_Data for the task_
- - - - - - -
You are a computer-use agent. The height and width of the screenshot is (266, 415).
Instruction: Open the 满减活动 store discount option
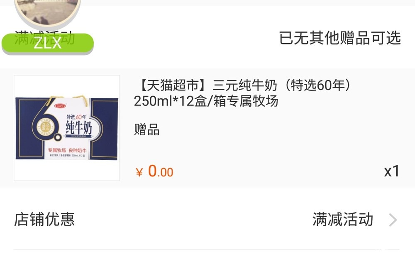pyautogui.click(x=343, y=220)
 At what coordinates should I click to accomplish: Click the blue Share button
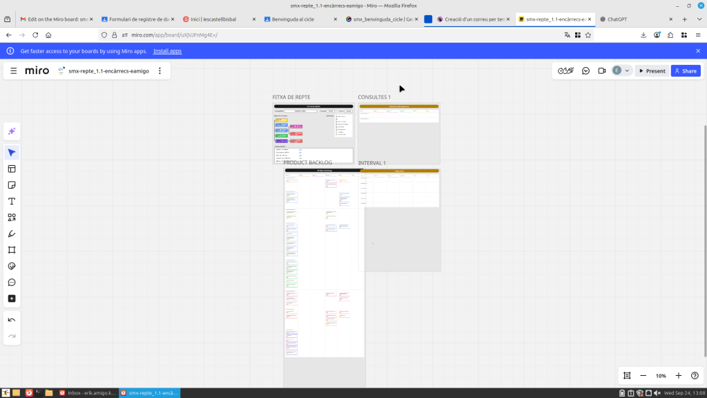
- - - - - - -
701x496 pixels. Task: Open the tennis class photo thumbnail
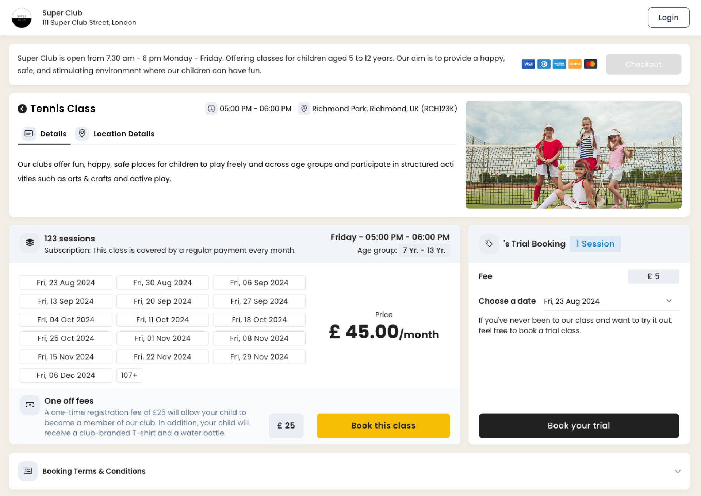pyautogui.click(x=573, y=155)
- - - - - - -
_Exercise_
Copy only this from above: the line containing "Instruction: Open the", the line containing "At what coordinates", and all lines between, printed exactly. Leave out the pictures.

_Result_
Instruction: Open the 满减活动 store discount option
pyautogui.click(x=343, y=220)
 At what coordinates should I click to accomplish: Click the blue Share button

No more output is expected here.